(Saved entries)
****************************************

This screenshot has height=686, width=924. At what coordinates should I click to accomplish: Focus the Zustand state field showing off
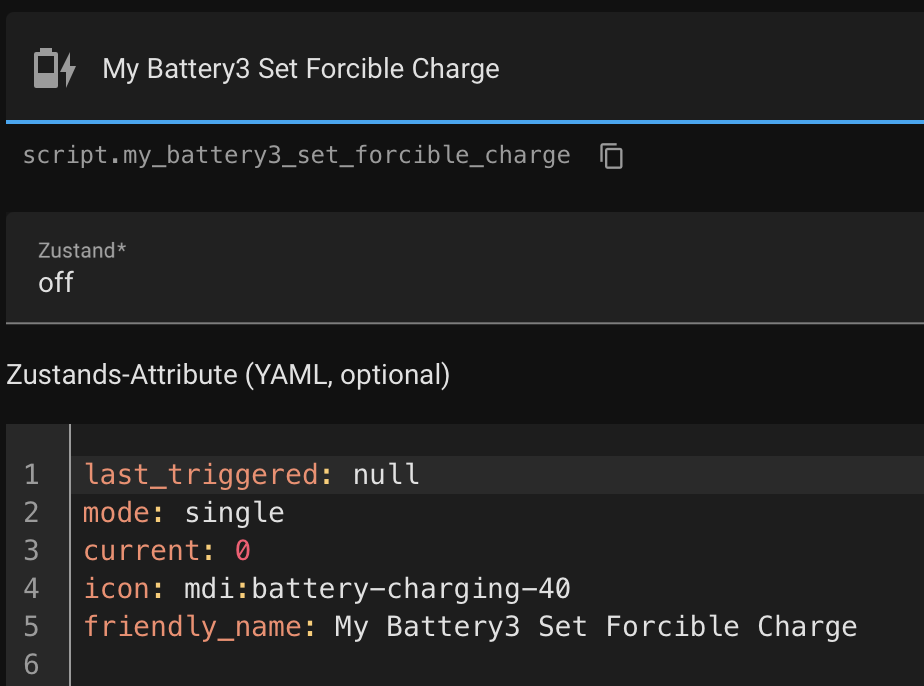pyautogui.click(x=400, y=283)
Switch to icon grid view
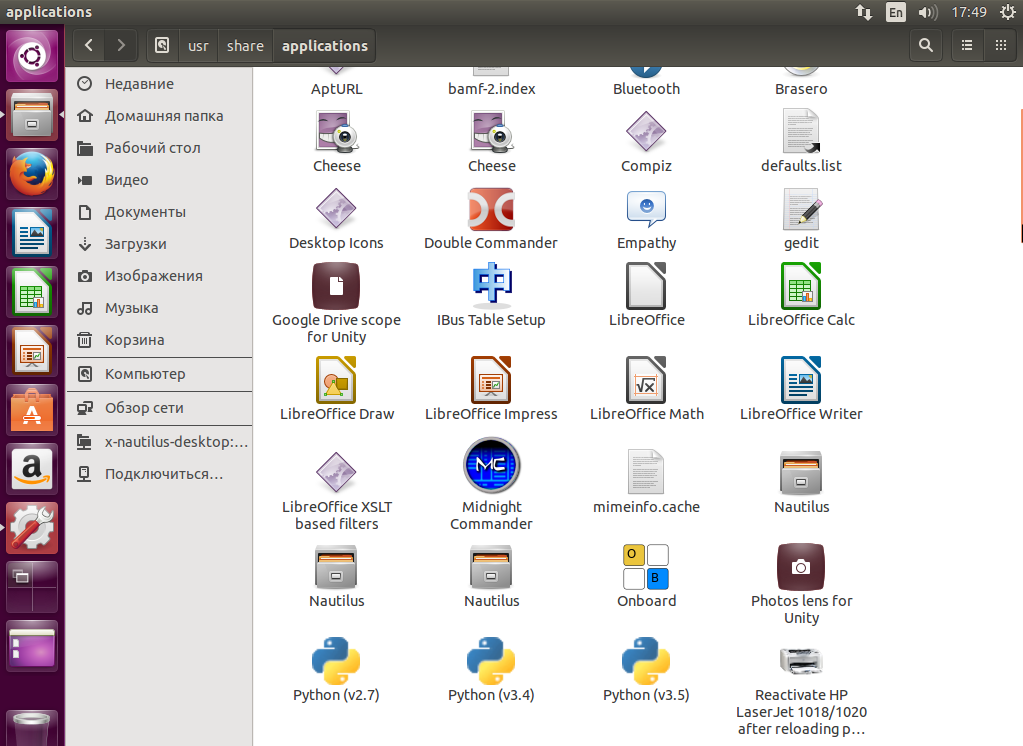1023x746 pixels. (x=999, y=45)
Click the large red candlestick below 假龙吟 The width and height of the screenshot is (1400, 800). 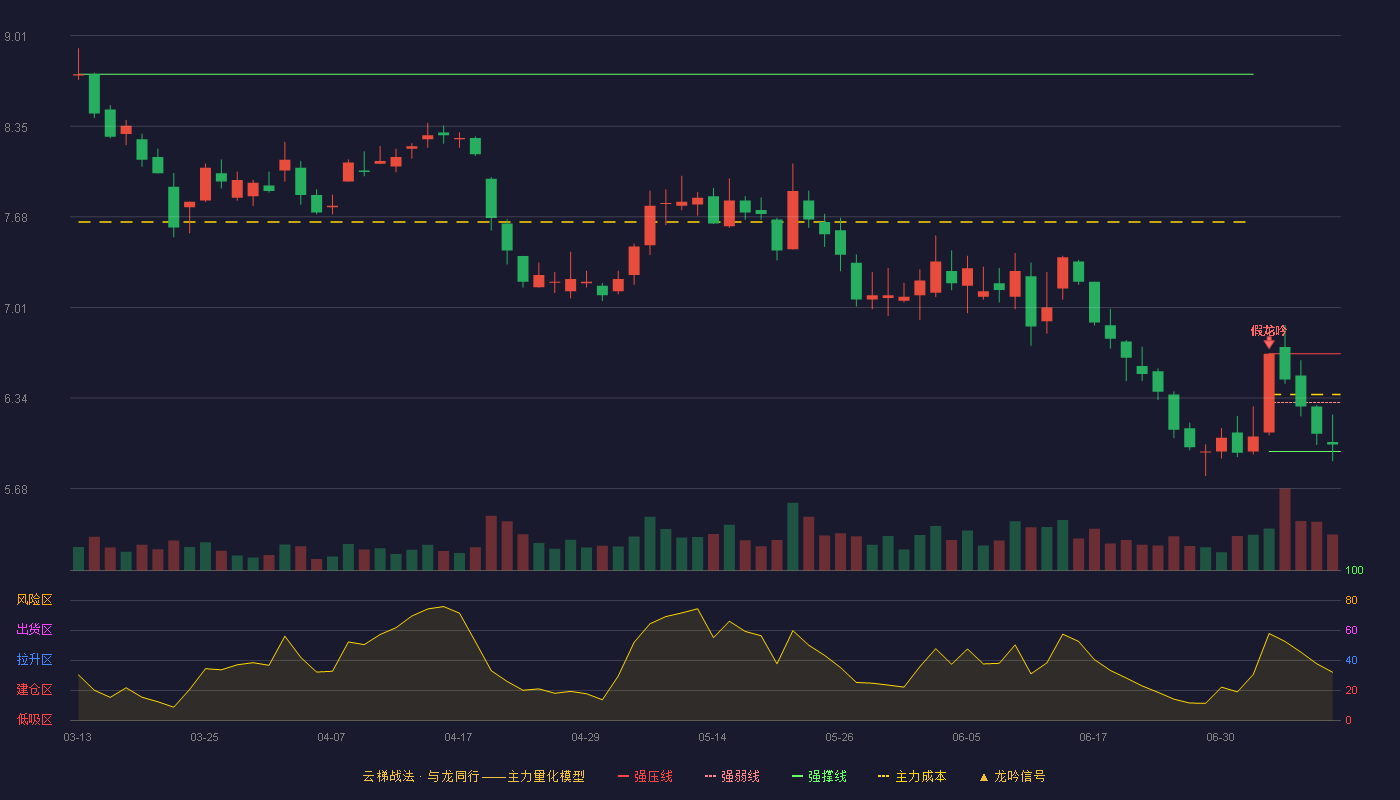(x=1269, y=393)
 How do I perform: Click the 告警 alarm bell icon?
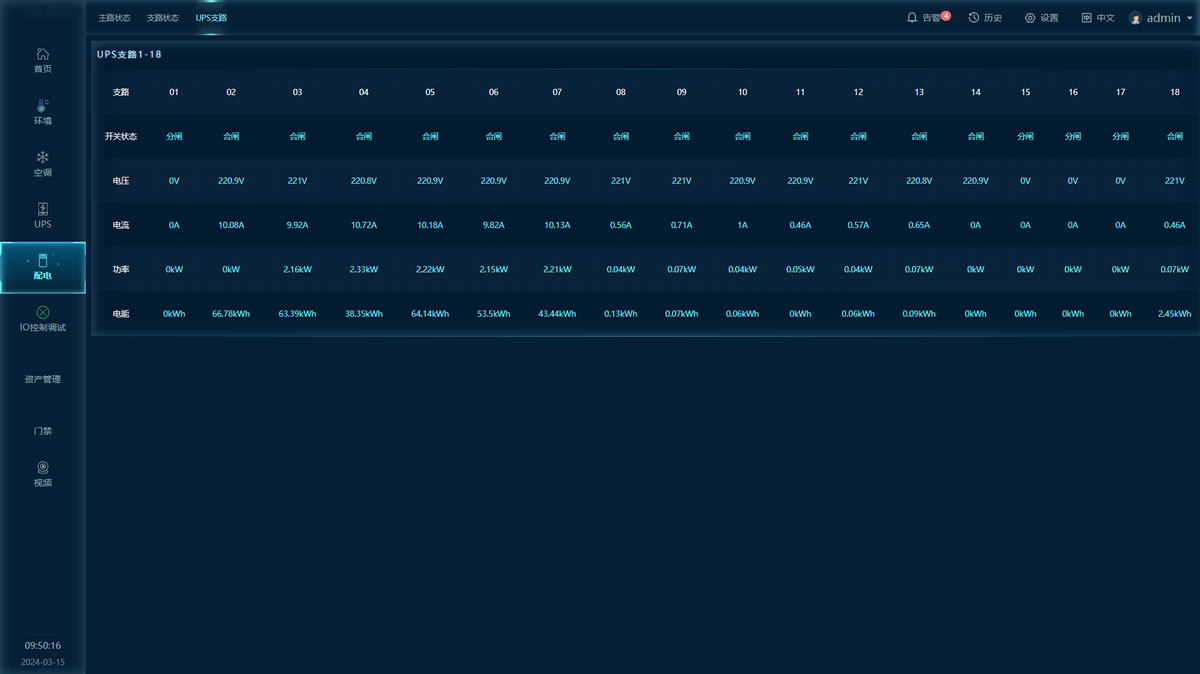point(912,18)
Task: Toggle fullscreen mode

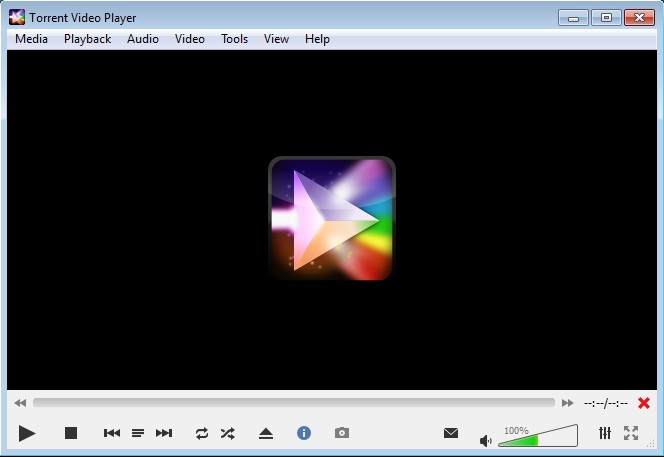Action: [x=631, y=433]
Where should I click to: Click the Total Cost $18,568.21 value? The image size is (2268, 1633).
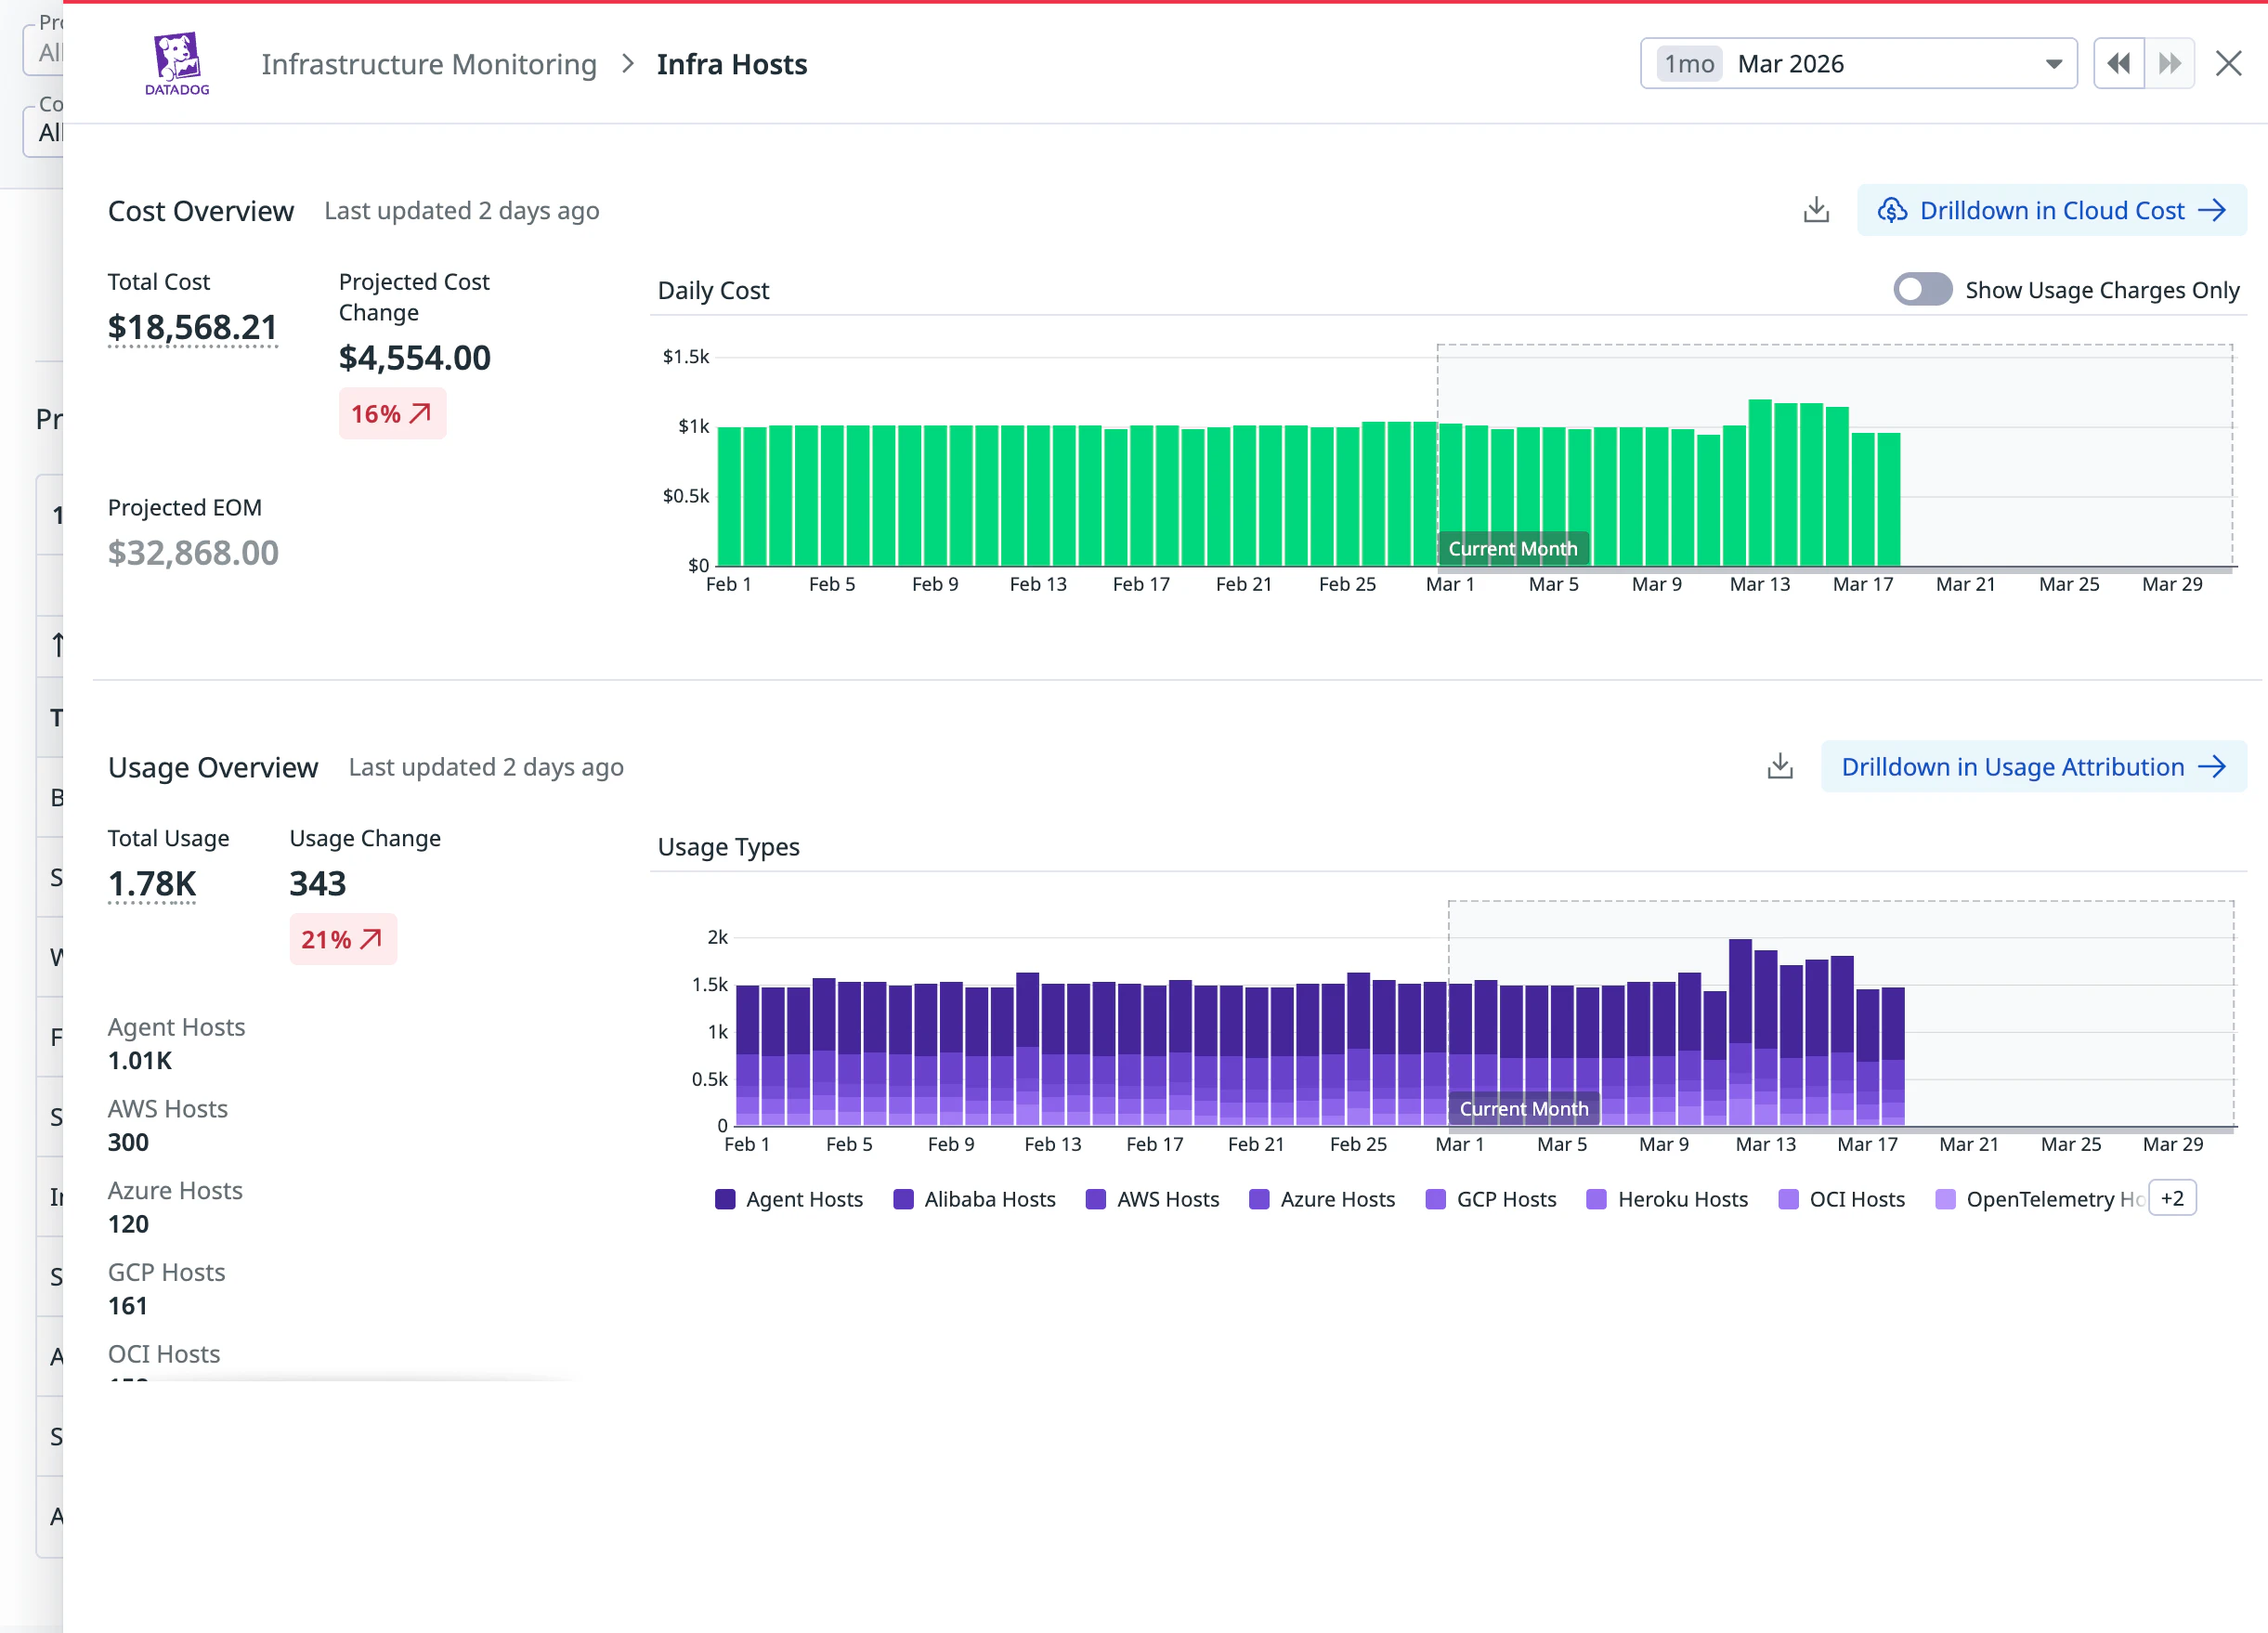pos(192,327)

****************************************

— TASK DESCRIPTION —
Lay out the material as a JSON list of strings, one per line, starting at the line that contains "Task: Toggle fullscreen mode" and running through the end of the material. Omit blank lines and leave the pictures out.

— SOLUTION FOR THIS TASK —
[
  "Task: Toggle fullscreen mode",
  "Action: [x=631, y=433]",
  "Where should I click to: Click the Total Cost $18,568.21 value? The image size is (2268, 1633).",
  "pos(192,327)"
]